What you have to do: Within the listing below, how many lines hold the string "Qualifying"? Only the number should be given.

Material for the task:
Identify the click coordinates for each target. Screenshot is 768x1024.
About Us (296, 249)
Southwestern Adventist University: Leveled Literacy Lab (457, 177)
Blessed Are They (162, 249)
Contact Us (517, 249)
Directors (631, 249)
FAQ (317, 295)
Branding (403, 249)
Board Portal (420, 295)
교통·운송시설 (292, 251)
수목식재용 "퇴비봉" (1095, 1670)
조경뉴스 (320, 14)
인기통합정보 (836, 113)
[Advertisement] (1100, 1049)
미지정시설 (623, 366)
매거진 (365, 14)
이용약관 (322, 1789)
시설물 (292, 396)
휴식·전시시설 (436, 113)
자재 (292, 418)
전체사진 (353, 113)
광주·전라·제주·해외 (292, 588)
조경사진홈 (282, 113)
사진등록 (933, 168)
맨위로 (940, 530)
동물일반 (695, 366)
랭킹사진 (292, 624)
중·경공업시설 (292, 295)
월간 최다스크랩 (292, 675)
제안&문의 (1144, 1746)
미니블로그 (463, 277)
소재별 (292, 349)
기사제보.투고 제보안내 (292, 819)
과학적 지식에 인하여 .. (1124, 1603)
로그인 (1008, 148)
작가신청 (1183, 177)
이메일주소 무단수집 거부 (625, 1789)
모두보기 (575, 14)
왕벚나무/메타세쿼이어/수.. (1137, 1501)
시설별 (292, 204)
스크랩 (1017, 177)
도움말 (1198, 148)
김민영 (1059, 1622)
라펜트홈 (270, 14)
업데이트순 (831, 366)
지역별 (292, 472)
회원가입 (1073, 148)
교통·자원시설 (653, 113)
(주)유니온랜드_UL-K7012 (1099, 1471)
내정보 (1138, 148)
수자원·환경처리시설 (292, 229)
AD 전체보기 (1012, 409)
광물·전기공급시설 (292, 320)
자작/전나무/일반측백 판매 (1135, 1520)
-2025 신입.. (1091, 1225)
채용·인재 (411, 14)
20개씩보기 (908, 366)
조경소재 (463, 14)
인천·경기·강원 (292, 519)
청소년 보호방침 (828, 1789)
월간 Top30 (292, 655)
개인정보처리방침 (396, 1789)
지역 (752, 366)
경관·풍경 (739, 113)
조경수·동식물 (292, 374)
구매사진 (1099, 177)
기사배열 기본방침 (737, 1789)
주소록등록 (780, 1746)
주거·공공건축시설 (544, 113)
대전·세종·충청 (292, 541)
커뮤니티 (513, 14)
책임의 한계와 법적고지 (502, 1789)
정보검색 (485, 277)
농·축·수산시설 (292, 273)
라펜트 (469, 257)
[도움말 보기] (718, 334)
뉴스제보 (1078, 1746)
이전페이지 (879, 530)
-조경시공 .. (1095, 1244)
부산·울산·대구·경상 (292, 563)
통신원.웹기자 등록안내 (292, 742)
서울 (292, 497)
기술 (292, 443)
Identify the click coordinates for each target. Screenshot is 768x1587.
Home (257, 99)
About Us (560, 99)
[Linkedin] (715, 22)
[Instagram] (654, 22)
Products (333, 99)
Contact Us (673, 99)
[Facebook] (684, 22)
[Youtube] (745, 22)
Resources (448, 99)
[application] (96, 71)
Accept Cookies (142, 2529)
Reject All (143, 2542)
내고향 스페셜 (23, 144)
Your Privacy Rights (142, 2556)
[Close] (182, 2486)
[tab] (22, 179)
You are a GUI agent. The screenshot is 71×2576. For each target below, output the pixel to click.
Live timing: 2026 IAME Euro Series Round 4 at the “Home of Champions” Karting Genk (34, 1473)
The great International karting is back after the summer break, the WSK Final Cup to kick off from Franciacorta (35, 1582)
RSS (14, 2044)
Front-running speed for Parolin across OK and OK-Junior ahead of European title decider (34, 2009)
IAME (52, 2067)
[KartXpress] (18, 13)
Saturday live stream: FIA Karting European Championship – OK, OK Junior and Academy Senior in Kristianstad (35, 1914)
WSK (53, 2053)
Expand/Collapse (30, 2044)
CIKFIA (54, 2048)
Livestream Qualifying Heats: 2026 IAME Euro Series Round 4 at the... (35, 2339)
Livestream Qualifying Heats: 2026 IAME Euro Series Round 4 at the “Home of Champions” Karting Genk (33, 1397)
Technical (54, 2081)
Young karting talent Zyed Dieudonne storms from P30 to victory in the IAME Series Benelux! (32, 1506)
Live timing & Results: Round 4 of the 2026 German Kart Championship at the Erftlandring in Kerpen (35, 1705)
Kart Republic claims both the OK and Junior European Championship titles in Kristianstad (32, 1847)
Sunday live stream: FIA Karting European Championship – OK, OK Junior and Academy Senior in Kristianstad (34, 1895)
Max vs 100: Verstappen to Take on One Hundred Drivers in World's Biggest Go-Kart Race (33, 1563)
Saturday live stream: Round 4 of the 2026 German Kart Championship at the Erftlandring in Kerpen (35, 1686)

Solution for this task: 2